┌──
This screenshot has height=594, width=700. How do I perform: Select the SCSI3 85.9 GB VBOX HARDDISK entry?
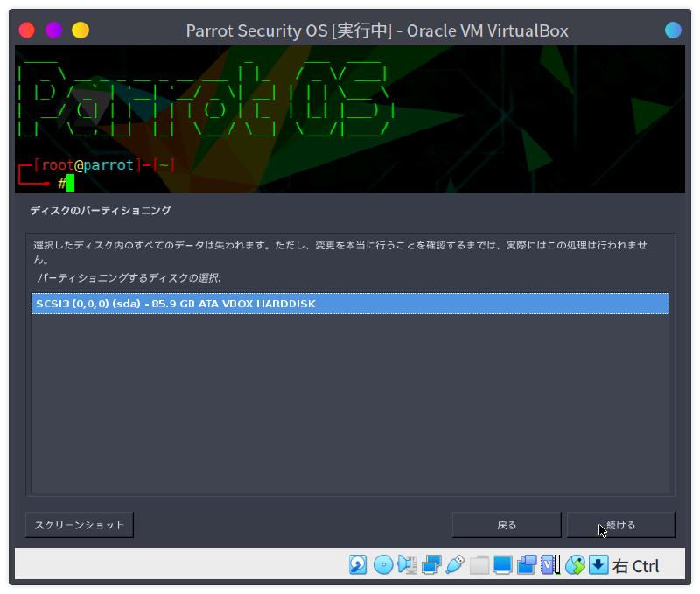tap(350, 304)
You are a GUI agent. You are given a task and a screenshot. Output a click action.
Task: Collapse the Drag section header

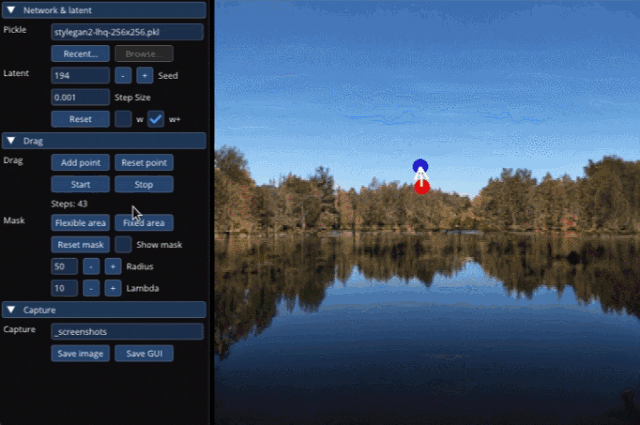tap(11, 141)
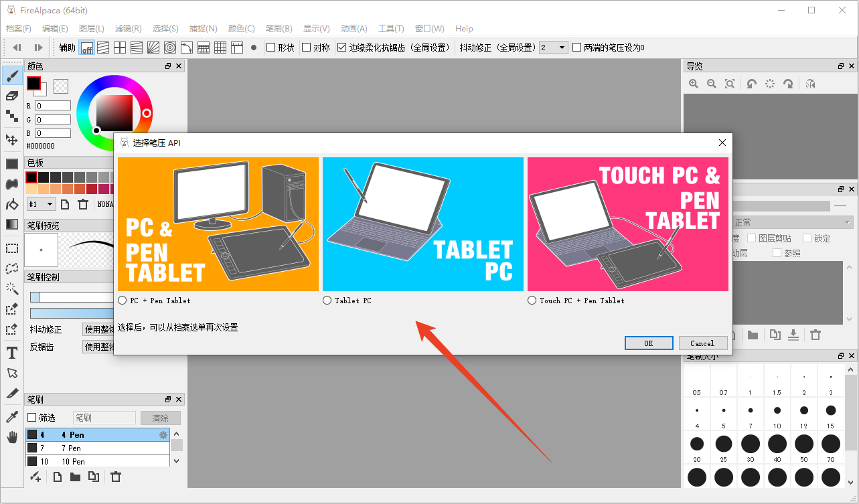Select the Text tool
Viewport: 859px width, 504px height.
11,353

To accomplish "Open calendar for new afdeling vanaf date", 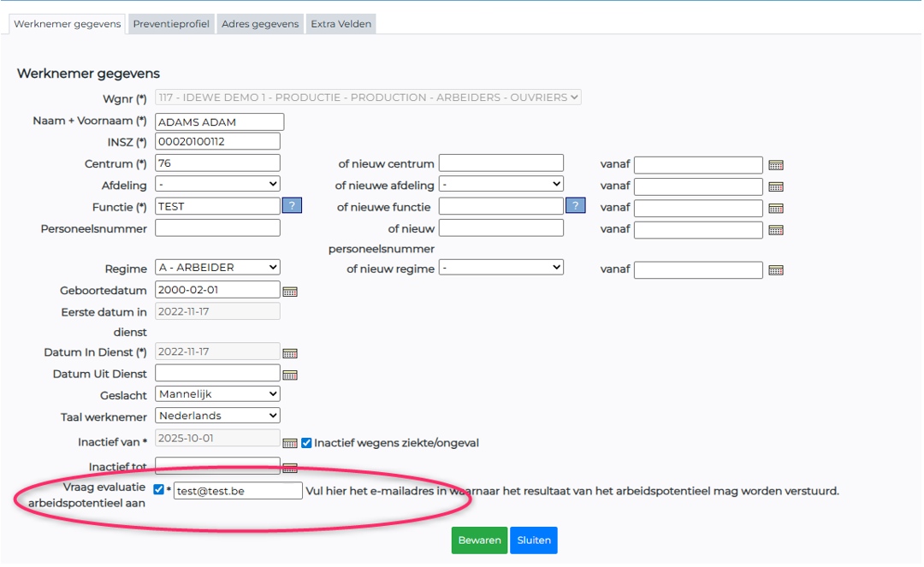I will 776,186.
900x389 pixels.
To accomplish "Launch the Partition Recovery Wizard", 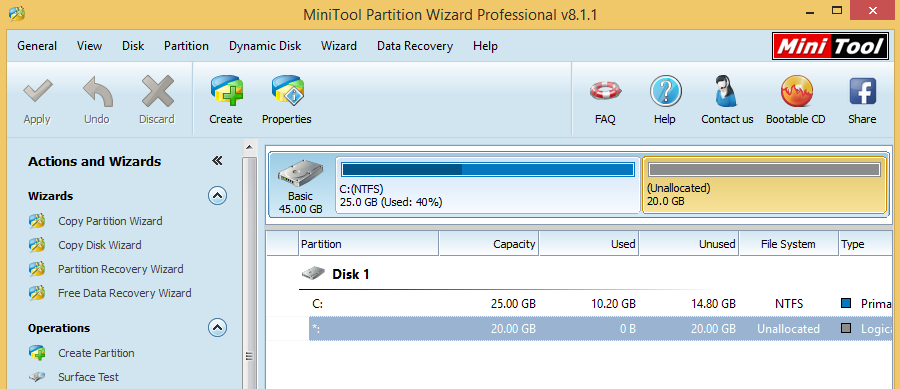I will (121, 269).
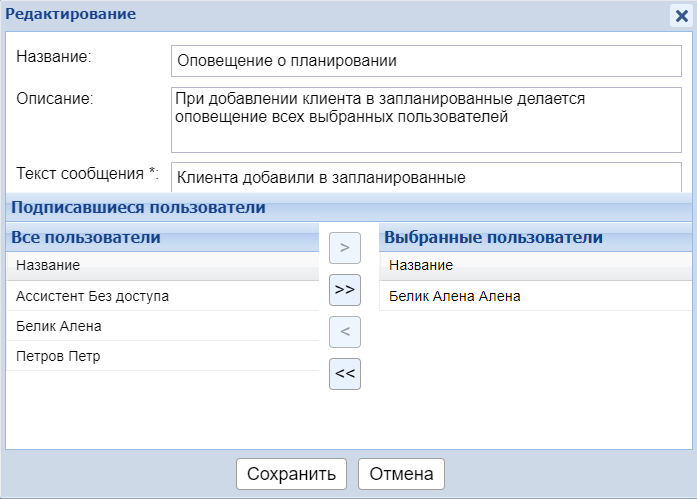
Task: Click inside the Описание text area
Action: tap(426, 118)
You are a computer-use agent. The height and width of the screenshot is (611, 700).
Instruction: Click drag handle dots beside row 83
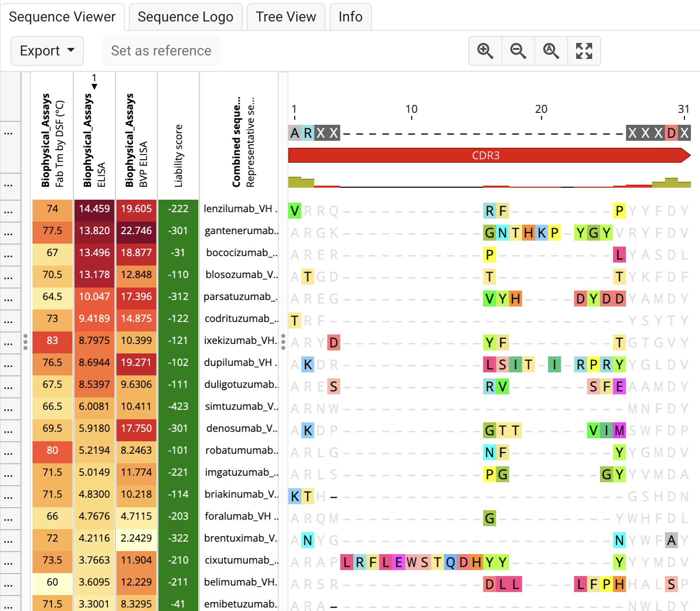pos(25,341)
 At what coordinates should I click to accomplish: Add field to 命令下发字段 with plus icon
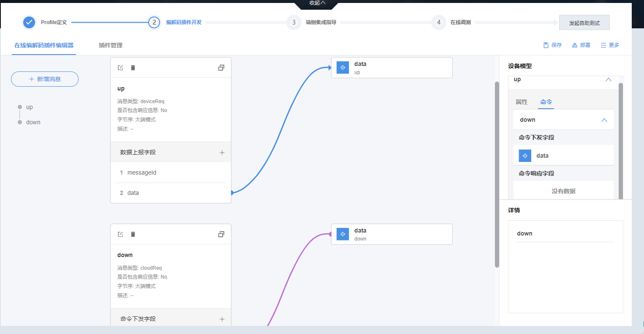coord(222,319)
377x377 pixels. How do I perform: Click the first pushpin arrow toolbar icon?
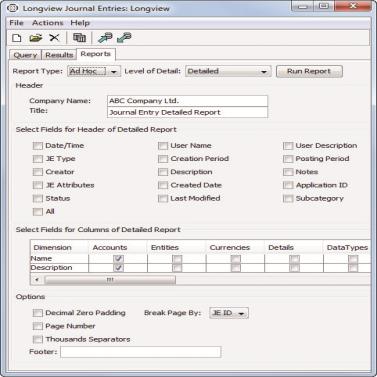105,38
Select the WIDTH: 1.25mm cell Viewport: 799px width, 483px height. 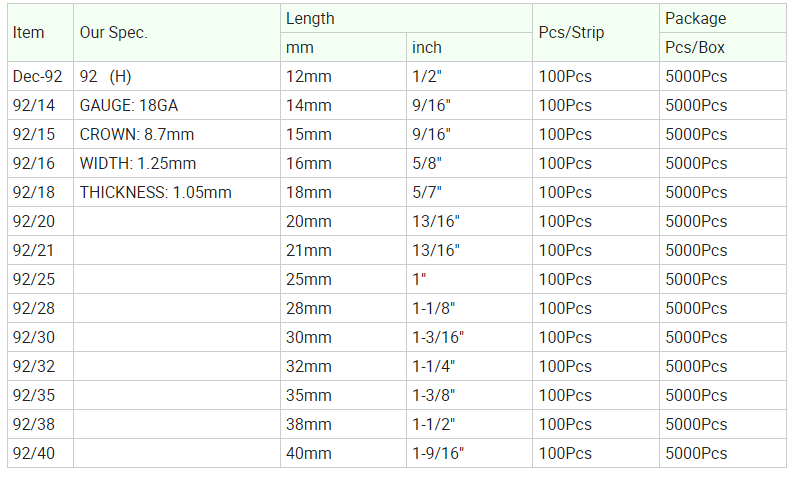[177, 164]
└──
Find the word "agent" in the data and show each line that holds it.

Written answer
You are a GUI agent. You are given a task and a screenshot. Output a click action.
You are a computer-use agent. The height and width of the screenshot is (611, 700).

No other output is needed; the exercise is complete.